** START Material provided **
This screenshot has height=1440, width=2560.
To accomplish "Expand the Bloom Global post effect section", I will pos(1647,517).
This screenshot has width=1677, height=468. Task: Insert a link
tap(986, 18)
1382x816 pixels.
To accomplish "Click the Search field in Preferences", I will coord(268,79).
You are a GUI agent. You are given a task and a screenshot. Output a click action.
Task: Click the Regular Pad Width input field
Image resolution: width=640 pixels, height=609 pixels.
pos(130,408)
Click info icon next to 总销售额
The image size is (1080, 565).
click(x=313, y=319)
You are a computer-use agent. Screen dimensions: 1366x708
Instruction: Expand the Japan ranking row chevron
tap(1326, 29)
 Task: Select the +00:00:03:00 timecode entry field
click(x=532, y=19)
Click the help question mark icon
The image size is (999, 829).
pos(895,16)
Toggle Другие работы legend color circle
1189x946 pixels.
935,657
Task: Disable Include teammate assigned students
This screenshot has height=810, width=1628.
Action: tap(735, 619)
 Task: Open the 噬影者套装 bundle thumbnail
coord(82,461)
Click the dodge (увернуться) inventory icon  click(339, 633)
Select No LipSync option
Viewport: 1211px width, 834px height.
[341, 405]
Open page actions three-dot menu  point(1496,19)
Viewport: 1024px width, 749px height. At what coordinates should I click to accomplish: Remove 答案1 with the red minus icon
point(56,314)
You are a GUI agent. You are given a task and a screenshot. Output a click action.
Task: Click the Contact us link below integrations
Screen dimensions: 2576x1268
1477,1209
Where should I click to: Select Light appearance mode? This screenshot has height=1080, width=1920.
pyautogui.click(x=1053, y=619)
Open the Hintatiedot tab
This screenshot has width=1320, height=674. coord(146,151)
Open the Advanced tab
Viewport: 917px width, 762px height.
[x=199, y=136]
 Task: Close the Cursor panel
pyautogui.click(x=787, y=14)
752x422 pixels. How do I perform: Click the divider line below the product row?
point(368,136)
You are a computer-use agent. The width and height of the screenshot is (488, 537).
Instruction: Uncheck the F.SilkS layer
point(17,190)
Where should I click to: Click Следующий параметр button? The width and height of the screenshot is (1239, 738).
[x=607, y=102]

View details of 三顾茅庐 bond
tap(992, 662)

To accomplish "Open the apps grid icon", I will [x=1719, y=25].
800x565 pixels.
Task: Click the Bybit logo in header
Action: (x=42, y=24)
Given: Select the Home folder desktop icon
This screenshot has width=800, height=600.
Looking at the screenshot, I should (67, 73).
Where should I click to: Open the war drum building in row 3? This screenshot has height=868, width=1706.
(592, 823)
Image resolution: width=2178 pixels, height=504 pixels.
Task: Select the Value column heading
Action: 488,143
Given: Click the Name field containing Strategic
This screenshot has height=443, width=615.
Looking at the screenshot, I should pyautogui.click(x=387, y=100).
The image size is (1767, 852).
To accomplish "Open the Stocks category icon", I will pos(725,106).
** END Material provided **
Please recast the lines above as a JSON list of strings, one per line with blank lines omitted, starting with the line containing "1382x816 pixels." and going on through the line containing "coord(82,461)", both included.

Solution for this problem:
[
  "1382x816 pixels.",
  "To accomplish \"Click the Search field in Preferences\", I will coord(268,79).",
  "You are a GUI agent. You are given a task and a screenshot. Output a click action.",
  "Task: Click the Regular Pad Width input field",
  "Image resolution: width=640 pixels, height=609 pixels.",
  "pos(130,408)",
  "Click info icon next to 总销售额",
  "The image size is (1080, 565).",
  "click(x=313, y=319)",
  "You are a computer-use agent. Screen dimensions: 1366x708",
  "Instruction: Expand the Japan ranking row chevron",
  "tap(1326, 29)",
  " Task: Select the +00:00:03:00 timecode entry field",
  "click(x=532, y=19)",
  "Click the help question mark icon",
  "The image size is (999, 829).",
  "pos(895,16)",
  "Toggle Другие работы legend color circle",
  "1189x946 pixels.",
  "935,657",
  "Task: Disable Include teammate assigned students",
  "This screenshot has height=810, width=1628.",
  "Action: tap(735, 619)",
  " Task: Open the 噬影者套装 bundle thumbnail",
  "coord(82,461)"
]